Queixaram-se do “tratamento diferenciado que se tem concedido a determinadas empresas de comunicação”.
No dia 30 de abril de 2015, a agência pediu à PGR, sem sucesso, a rescisão amigável do contrato. Afirmou que, entre os signatários do manifesto estavam coordenadores que fiscalizariam o seu trabalho.
A carta foi usada por parlamentares alvo da Lava Jato. Em agosto de 2015, o senador Fernando Collor (PTB-AL) desferiu ataques a Janot durante a sabatina no Senado. Collor acusou Janot de ser “catedrático em vazar informações”.
“Nego que seja um vazador contumaz. Sou discreto, não tenho atuação midiática”, respondeu Janot, esquecendo que, na época, foi fotografado segurando um cartaz com os dizeres “Janot vc é a esperança do Brasil”.
OUTRO LADO
“A higidez do processo licitatório foi verificada e aprovada por órgãos externos, tais como o Tribunal de Contas da União”, afirma Rafael Favetti, advogado que representa a Oficina da Palavra.
“O que está pendente ainda é uma divergência sobre fatos: a completa ou não entrega do objeto do contrato. Evidentemente, a defesa da empresa acredita piamente que todo o objeto do contrato foi devidamente entregue, tanto que a questão em si está judicializada”, diz Favetti.
Em outubro de 2015, o TCU concluiu que não havia “indícios de irregularidade” no contrato e atestou a “legitimidade dos valores gastos”.

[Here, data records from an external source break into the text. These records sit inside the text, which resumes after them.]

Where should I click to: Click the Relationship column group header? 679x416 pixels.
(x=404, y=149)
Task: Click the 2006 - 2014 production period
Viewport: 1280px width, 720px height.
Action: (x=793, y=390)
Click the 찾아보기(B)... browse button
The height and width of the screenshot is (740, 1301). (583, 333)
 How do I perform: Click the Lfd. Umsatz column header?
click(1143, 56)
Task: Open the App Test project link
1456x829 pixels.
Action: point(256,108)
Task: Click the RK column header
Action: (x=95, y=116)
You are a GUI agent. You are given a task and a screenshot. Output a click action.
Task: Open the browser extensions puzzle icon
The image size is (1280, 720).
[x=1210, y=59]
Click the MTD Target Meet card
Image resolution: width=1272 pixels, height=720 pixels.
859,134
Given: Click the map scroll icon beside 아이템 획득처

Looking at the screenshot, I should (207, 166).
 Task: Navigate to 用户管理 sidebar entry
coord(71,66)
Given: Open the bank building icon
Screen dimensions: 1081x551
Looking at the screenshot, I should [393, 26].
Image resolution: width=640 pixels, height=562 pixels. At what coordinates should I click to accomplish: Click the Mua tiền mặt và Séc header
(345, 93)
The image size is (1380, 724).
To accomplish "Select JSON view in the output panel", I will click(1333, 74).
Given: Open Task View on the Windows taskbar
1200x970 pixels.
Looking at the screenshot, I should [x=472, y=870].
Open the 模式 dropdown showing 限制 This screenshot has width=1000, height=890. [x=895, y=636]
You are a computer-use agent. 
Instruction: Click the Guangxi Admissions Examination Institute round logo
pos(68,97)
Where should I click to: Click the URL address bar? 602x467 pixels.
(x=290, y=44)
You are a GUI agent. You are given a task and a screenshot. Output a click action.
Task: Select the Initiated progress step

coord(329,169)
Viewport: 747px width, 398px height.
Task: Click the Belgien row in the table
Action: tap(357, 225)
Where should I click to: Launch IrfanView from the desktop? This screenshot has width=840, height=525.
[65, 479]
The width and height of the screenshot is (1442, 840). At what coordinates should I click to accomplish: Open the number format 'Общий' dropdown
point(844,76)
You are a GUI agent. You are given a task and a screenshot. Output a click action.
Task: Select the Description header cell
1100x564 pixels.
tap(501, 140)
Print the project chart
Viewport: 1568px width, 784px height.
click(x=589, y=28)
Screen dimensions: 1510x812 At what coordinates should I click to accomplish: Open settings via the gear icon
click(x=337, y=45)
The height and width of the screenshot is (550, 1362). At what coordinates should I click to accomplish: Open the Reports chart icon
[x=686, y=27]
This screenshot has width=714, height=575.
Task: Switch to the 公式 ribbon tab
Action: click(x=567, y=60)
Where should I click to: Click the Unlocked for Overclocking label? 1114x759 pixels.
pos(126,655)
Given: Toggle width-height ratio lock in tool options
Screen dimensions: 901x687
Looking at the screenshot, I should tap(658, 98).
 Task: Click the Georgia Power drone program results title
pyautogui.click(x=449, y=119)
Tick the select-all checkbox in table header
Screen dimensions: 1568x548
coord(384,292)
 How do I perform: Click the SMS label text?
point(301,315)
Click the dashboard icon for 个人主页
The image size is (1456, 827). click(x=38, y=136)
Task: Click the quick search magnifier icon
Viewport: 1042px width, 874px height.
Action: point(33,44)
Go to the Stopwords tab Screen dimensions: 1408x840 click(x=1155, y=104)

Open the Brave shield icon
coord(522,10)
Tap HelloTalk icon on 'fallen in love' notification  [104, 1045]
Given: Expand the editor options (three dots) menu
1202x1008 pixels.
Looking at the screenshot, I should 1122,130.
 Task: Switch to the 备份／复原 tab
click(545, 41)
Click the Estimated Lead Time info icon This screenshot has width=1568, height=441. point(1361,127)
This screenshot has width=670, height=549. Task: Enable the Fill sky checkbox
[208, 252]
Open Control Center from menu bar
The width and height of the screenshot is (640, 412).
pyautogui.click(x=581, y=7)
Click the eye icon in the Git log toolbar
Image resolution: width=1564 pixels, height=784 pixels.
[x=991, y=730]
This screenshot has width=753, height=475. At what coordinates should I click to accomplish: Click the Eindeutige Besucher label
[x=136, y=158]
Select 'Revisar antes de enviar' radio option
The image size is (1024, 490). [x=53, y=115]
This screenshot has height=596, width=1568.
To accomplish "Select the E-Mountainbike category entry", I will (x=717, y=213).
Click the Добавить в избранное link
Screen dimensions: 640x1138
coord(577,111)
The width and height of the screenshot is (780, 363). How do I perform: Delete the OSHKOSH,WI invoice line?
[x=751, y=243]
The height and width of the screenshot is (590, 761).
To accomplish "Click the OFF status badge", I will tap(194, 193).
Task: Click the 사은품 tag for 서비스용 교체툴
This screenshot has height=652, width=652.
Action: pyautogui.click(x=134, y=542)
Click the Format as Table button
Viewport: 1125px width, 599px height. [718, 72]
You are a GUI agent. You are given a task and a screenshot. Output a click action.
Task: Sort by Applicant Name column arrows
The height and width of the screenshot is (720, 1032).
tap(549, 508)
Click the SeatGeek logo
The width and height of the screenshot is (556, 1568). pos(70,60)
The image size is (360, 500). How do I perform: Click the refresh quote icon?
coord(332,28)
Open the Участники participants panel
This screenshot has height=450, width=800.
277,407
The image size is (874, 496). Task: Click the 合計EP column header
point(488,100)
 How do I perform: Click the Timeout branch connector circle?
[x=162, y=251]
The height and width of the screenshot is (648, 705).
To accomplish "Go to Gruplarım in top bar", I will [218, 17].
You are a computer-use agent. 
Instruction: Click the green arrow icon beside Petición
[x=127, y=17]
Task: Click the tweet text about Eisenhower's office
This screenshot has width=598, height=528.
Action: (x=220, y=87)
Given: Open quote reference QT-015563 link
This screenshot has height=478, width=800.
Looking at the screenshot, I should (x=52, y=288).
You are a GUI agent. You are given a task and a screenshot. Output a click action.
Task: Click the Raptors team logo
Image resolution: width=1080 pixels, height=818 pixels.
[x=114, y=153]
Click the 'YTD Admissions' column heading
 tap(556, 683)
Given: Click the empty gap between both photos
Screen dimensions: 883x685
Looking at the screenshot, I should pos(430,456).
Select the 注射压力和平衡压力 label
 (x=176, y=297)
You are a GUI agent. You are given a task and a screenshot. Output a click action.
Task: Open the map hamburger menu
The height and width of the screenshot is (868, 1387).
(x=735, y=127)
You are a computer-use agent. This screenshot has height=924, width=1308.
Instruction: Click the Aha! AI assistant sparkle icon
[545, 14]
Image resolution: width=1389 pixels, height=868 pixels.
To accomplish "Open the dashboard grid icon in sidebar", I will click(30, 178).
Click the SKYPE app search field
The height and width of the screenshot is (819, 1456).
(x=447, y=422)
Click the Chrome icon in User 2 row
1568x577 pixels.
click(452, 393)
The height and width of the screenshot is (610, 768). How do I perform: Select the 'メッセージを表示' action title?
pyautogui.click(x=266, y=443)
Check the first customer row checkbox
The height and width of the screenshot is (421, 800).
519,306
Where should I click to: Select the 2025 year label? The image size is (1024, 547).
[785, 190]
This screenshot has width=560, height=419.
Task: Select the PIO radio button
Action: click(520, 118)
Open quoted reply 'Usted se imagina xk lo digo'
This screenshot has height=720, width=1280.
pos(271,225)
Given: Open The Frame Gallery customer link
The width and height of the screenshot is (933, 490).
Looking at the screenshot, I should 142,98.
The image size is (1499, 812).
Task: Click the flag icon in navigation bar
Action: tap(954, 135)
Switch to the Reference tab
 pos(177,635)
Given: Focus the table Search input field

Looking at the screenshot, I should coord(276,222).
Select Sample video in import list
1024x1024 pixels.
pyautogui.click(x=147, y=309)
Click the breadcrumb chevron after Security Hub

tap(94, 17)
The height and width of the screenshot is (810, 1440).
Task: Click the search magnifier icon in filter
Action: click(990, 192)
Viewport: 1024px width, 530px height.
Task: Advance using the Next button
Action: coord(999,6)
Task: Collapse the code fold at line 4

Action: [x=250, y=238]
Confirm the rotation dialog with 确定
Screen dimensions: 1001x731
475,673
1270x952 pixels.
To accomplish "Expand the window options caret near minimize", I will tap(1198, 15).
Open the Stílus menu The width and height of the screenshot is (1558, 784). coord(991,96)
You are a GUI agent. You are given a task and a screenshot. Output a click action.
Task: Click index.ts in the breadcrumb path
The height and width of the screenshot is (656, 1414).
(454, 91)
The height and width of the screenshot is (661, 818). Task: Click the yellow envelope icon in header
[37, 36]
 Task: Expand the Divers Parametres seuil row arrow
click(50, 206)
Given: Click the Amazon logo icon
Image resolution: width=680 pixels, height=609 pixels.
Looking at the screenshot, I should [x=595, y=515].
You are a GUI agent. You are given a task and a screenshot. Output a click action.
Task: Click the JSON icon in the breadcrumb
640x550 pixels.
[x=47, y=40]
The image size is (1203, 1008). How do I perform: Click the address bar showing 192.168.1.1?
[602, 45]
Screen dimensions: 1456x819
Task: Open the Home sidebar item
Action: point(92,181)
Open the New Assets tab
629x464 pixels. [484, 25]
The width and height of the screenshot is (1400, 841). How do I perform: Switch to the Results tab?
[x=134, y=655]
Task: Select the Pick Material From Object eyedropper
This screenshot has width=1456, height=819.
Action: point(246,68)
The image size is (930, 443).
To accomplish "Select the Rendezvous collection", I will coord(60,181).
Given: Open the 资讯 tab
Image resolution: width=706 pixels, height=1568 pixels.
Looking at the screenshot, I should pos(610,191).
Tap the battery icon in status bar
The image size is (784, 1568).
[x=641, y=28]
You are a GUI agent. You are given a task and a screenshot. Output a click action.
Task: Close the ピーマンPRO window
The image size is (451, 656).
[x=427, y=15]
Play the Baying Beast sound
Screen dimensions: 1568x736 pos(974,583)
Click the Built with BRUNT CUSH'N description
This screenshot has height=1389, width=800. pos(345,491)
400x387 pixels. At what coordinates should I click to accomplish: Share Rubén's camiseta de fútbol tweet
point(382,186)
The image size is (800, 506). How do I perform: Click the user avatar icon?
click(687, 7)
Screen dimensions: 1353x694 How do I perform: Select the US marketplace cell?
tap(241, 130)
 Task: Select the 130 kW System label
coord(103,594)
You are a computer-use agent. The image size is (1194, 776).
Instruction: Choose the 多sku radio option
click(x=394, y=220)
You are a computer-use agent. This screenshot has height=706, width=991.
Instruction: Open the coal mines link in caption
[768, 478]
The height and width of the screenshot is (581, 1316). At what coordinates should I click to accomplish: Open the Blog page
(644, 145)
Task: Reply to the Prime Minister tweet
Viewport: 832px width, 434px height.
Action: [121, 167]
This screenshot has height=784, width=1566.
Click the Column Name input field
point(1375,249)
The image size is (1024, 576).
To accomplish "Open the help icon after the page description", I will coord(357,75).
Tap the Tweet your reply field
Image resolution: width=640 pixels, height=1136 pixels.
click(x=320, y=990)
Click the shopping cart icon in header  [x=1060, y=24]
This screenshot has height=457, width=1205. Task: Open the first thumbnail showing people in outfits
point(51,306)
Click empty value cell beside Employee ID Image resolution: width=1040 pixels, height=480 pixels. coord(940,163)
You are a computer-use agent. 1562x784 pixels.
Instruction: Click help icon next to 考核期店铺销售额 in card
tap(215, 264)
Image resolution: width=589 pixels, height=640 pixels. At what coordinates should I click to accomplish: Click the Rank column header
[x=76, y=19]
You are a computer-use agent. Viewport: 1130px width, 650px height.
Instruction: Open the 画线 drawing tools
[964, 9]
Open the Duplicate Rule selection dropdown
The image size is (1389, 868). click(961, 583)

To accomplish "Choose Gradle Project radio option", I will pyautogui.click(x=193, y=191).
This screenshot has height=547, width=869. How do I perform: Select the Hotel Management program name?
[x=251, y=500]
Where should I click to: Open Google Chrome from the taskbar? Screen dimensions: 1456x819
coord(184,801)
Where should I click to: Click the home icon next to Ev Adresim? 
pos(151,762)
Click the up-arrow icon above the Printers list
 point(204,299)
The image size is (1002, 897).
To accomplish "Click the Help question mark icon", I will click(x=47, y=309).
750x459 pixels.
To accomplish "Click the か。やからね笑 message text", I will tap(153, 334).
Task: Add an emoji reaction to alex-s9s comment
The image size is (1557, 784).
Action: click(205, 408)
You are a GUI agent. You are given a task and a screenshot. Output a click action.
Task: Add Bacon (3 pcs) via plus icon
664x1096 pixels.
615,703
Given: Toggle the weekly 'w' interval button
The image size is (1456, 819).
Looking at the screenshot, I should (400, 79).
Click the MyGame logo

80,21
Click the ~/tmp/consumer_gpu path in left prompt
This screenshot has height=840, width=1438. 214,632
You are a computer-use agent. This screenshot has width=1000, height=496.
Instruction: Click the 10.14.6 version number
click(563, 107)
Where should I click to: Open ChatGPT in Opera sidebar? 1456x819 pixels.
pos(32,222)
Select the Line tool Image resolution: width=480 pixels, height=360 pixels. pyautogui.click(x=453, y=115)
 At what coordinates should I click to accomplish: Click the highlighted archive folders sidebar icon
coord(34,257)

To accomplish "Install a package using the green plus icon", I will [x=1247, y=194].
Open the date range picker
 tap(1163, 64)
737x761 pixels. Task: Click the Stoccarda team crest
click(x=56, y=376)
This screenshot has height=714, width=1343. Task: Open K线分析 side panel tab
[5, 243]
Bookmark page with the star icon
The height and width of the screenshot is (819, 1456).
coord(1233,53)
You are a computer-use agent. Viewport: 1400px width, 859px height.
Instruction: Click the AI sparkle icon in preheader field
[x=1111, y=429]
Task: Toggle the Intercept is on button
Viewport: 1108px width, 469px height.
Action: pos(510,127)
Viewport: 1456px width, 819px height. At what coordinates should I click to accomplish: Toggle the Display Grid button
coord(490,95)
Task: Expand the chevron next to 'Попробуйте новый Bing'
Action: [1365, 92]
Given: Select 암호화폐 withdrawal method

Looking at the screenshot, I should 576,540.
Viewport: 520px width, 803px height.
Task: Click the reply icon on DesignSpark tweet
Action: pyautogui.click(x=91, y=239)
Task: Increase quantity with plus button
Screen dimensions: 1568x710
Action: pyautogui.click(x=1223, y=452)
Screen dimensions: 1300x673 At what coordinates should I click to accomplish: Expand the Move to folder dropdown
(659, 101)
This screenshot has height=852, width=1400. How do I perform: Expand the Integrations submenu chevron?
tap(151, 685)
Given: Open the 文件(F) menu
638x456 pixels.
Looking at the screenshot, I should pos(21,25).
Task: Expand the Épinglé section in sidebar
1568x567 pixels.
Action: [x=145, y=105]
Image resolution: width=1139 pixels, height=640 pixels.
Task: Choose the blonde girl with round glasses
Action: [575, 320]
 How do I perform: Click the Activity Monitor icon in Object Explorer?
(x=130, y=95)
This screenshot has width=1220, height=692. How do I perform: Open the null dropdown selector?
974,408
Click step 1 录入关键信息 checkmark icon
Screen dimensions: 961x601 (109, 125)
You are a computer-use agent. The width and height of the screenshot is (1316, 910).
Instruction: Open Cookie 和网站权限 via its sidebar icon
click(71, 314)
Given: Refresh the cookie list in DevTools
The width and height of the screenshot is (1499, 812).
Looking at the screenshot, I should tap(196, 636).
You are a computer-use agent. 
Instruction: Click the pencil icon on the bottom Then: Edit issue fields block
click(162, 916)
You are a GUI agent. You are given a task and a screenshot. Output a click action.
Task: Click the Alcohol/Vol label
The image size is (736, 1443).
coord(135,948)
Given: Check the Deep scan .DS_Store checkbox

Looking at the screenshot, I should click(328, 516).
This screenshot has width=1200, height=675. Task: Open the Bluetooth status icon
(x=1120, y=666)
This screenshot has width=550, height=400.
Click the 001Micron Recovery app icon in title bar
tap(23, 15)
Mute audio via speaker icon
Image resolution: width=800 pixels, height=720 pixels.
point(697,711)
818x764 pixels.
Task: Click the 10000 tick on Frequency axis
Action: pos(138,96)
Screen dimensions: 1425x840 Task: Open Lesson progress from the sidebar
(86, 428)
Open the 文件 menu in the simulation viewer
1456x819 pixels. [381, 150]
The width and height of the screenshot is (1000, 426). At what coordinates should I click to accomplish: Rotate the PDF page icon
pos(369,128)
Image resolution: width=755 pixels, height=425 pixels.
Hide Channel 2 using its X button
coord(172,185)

Em nota enviada à Folha, a Oficina da Palavra informa que “a ausência de qualquer irregularidade contratual também foi comprovada pela Procuradoria da República do Distrito Federal (PR-DF) e pelo Conselho Nacional do Ministério Público (CNMP)”.
“Diante do arquivamento de todos os processos pelos órgãos de fiscalização e controle, fica definitivamente comprovada a lisura da contratação, apesar dos prejuízos financeiros e de imagem que a empresa sofreu”, afirma.
“Não obstante o fato de não ter recebido a remuneração pelos serviços prestados e atestados, a Oficina da Palavra buscou na Justiça a reversão de multa e o pagamento devido. A multa foi suspensa por liminar na Justiça Federal.”
Ainda segundo a empresa, “houve muita resistência dos servidores internos da área de comunicação, porque o processo de profissionalização exigia dinâmicas com as quais os servidores não estavam familiarizados”.
Em abril de 2015, a agência solicitou rescisão contratual “em razão de não encontrar condições para execução do objeto de sua contratação”.
“O clima de resistência à profissionalização culminou em carta dos servidores internos, que foi usada como fundamento de pedido de informações por parlamentares. O jogo político é variável que a Oficina da Palavra não tem qualquer controle”, afirma a nota.
O ex-procurador-geral da República Rodrigo Janot e o ex-secretário de Comunicação Raul Pilati, procurados, não se manifestaram.